Considering the relationship between the impurity concentrations
and Vickers hardness in the above presumption, it follows that,
above Hv=about 60, the regular octahedral positions as interstitial
sites of grains are all occupied by the impurities and the rate of
changes in the grains remains unchanged. What differs in the rate
is only the grain boundary width (the thickness of the
inter-element compound resulting from segregation and diffusion).
Thus the load energy for the hardness test is consumed by the grain
boundary distortion energy. The change at that time seems to be
great enough to be recorded as an indentation of the Vickers
hardness.
In the case of an inter-element compound the bonding energy is as
much as several electron volts, and the percentage of consumption
for the deformation in the boundaries relative to a given amount of
load energy is presumably small. It will then be understood that a
moderate increase in RRR value occurs above the transition
point.
On the other hand, below the transition point, the grain boundaries
do not contain sufficient amounts of oxygen and nitrogen to
synthesize inter-element compounds. Carbon alone slightly occurs in
the boundaries, but the metal-gas ingredient element compound
formed by the carbon has superconductivity characteristics in
itself and does not influence the RRR value. Also, the regularity
of the crystal is presumably enhanced by decreases in the solid
solution degrees of oxygen and nitrogen in the crystal, until the
characteristics values approach those peculiar to the material
itself.
The BCC crystal of Nb occupied by the solid solution type
impurities may be taken as a metallic bond. Since the bonding
energy in this case is one electron volt or less, the rate of
change of energy attributable only to the rate of deformation of
the crystals relative to a given load energy becomes high.
Compared with the analysis of gas-ingredient impurities in Table 3,
the rate of removal of carbon atoms with melting runs is low in the
region of Hv>60 and no substantial decrease in hardness takes
place. In the region of Hv>60 where the influence of the carbon
atoms on bonding is decreased, it is presumed that the sharp rise
of the RRR value resulted from extreme removal of oxygen and
nitrogen atoms.
In the prior art intergranular fracture surfaces are faceted, which
in turn seriously affects the workability of the stocks (tending to
induce more intergranular fracture). As will be manifest from the
comparison of the RRR value and Vickers hardness in this example,
substantial decreases in the proportions of impurities such as
oxygen, nitrogen, and carbon in an Nb stock facilitate the working.
It will also be readily understood that the above-mentioned form of
fracture can be prevented and the workability be markedly improved
by proper choice of both the segregation sites of those impurities
in the grains and boundaries and their forms of combination with
the Nb material.
From the above it may be concluded that the novel EB melting method
of this invention is excellent for the manufacture of an ingot
having grain boundaries with good workability and also an ingot
having the physical properties inherent to the material itself
owing to the fact that it is free from any interstitial impurities
in the regular octahedral position in the crystal.
Example 2
Starting materials
As starting materials, a uniformly mixed powder of a powder (#325)
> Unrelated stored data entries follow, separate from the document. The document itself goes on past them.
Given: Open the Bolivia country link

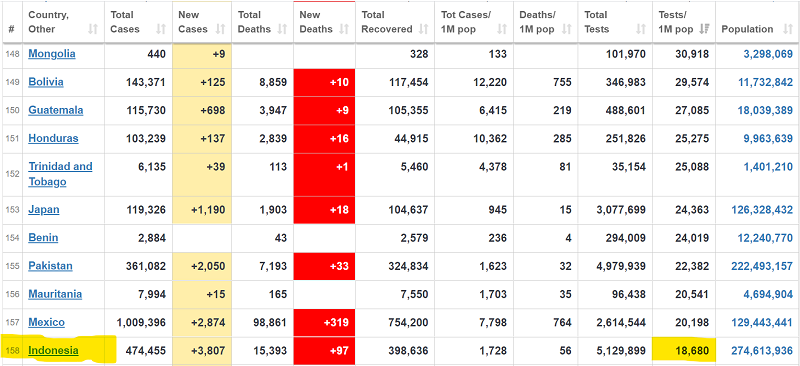Looking at the screenshot, I should pos(46,82).
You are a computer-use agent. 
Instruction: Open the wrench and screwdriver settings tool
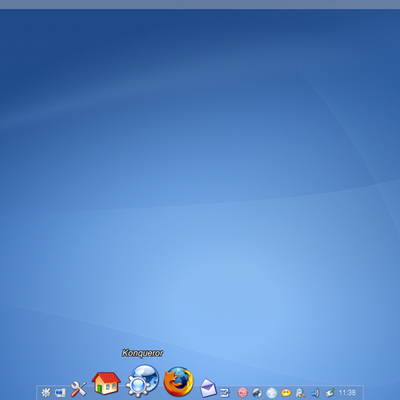78,389
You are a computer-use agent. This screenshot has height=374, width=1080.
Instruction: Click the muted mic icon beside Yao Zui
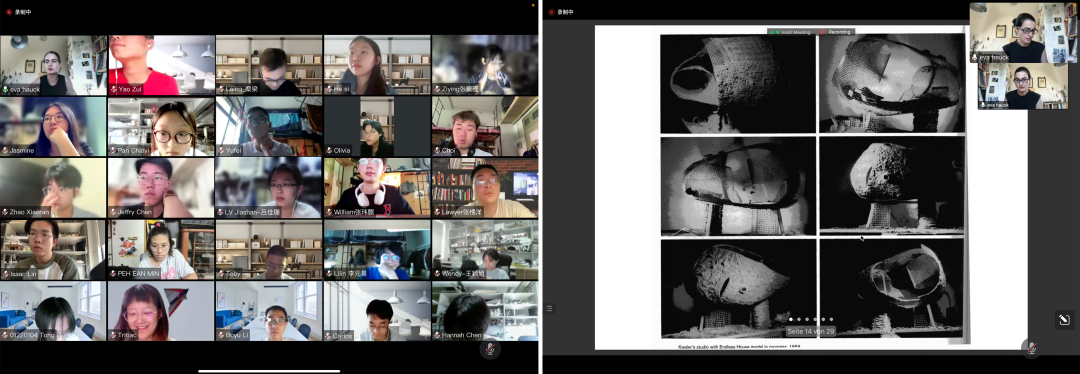tap(114, 90)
of niobium with a purity of about 2N-3N and an electronic iron
powder (about 1 wt %) were packed into a compact, subjected to CIP
in the manner described in Example 1, and the resulting compact was
filled in a capsule of mild steel. It was then HIP processed under
the conditions of 1350.degree. C. and 140 MPa for 180 sec.
After the HIP processing, the mild steel capsule was cut on a lathe
to make a primary electrode for EB melting. The electrode measured
100 mm in diameter and 300 mm long.
Melting conditions
Primary electrodes thus made were subjected to four-time melting by
the EB-VDM method. After the fourth melting run, disks about 5 mm
thick were cut off from the top and lower portions of the ingot and
used as test specimens for various analyses and evaluations. The
melting conditions used are shown in Table 5.
Results of chemical analysis
Table 6 summarizes the analytical results of the ingot obtained in
Example 2. Table 6 demonstrates improved effects of removal of
impurity gas ingredients, especially of oxygen, over the effects
(Table 3) of Example 1.
The melting conditions used in Examples 1 and 2 were not
necessarily the same. A noticeable difference was that whereas
Example 1 used an electrode made by HIP processing of a compact of
Nb as a starting material thoroughly mixed with 1 wt % iron only in
the annular region 10 mm thick (see FIG. 1), Example 2 used an
electrode of Nb as a starting material uniformly mixed with 1 wt %
iron throughout and then HIP processed. In brief, the iron
dispersed and mixed in this way (the uniform mixture having a
higher rate of forming a nonstoichiometric compound) presumably had
a beneficial effect upon the removal of impurities. In either case,
the examples of this invention testify to the substantial
improvement in the impurity removal effect over the prior art.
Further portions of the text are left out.